The similarities are striking: Each singer grew up in Oklahoma – Underwood on a farm, O’Hara on a ranch, Chenoweth in suburbia. Each wanted to sing “O Holy Night”; Chenoweth and Underwood did, O’Hara couldn’t, because the Tabernacle concerts avoid repeating from year to year.
But then there’s the key difference: Tabernacle concerts are recorded a year in advance; we get to enjoy the mega-size – a 100-piece orchestra, a 360-voice choir, a 20,000-person audience.
Underwood, by comparison, offered a social-distance concert – no audience … neatly distanced musicians and back-up singers. That adds to the sleek quality of the concert.
This is a singer who has never shied away from religious themes. Two of her past hits – “Jesus Take the Wheel” and “Something In the Water” – fit perfectly alongside the standards.
Beautifully shot, the special puts Underwood in some grand gowns … and in a Fleetwood Mac concert shirt, when she does “Little Drummer Boy” with her 5-year-old son. Her mother also appears briefly (showing a teen Underwood singing “Rocking Around the Christmas Tree”) and John Legend is the only other guest, for a duet of a gorgeous song he co-wrote.

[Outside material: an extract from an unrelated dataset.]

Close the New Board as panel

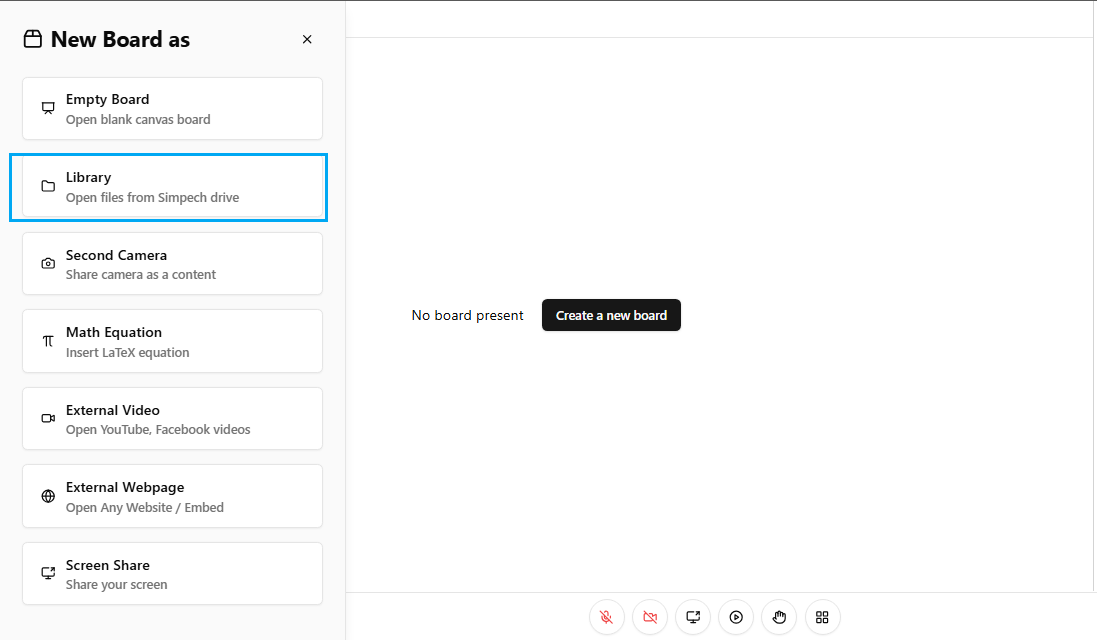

Beyond that, this hour is purely Carrie, a Christmastime gem. While I’m up to it, let me list a few holiday shows this year (subject to change) that are definitely worth catching.
– “How the Grinch Stole Christmas” is a perfect blend of Dr. Seuss’ story, Chuck Jones’ animation and one booming song. It’s 7 p.m. Dec. 6 and 8 p.m. Dec. 13 on TBS; then 7 and 7:30 p.m. Dec. 18and 8 p.m. Dec, 19 on TNT. Also, 8 p.m. Dec. 25 on NBC.
– “A Charlie Brown Christmas” was perfectly crafted, simply because there was no time to mess it up. Facing a tight deadline, neither CBS nor the sponsor second-guessed its unusual approach. This year, it streams on Apple TV+, beginning Dec. 4. Non-subscribers can find it online, Dec. 11-13. Also, PBS Kids (and some PBS stations, check local listings) will air it at 7:30 p.m. Dec. 13.
– And we’ll add one obscure one: The hourlong version of “How Murray Saved Christmas” is filled with wonderfully witty songs. The best time to catch it is 9 a.m. Dec. 17 on AMC. The channel also airs it at 5 a.m. on Dec. 10, 17 and 22; that’s overnight, on Dec. 9, 16 and 21.
– “A Christmas Story” (1983) alternates between warmth and dark humor. You can catch it at on TBS at 8 p.m. Dec. 4 and 6 p.m. Dec. 5, then on TNT at 8 and 10 p.m. Dec. 21. Then both channels have a 24-hour marathon, airing it every two hours. That starts at 8 p.m. on TBS and 9 p.m. on TNT.
– “A Christmas Carol” exists in many forms, but one of the best is the Patrick Stewart version (1999). It’s at 8 and 10 p.m. Dec. 17.
– “It’s a Wonderful Life” (1946) is 8 p.m. on Dec. 11 amd 9 a.m. Dec. 12 on TNT, then has its annual Christmas Eve showing, at 8 p.m. on NBC.
– Several others aren’t strictly Christmas films, but traditionally show up now. “The Sound of Music” (1965) is 7 p.m. Dec. 20 p.m. ABC … “Meet Me in St. Louis” (1944) is 8 p.m. ET Dec. 23 on Turner Classic Movies … and “The Wizard of Oz” has many TNT airings – 8:30 and 10:45 p.m. Dec. 19, 9 p.m. Dec. 25, 8 and 10:15 p.m. Dec. 28.
– Underwood’s concert is available Dec. 3 on HBO Max, starting a diva flurry. Mariah Carey has a new one Dec. 4 on Apple TV+; Dolly Parton has a new one at 8:30 p.m. (but 8 p.m. PT) Dec. 6 on CBS.
– O’Hara’s Tabernacle concert airs twice on PBS (check local listings) – 9 p.m. Dec. 14 and 9 p.m. Dec. 24. That’s the 60-minute version; a 90-minute one is on BYUTV (all times ET) at 8 p.m. Dec. 17; 4:30 p.m. Dec. 20; 7:30 p.m. Dec. 23 and 11 a.m. Dec. 25.
– And the 90-minute versions of previous Tabernacle concerts are on BYUTV. It’s Chenoweth at 8 p.m. ET Dec. 10 and Sutton Foster at 8 p.m. Dec. 3 and 11 p.m. Dec. 20.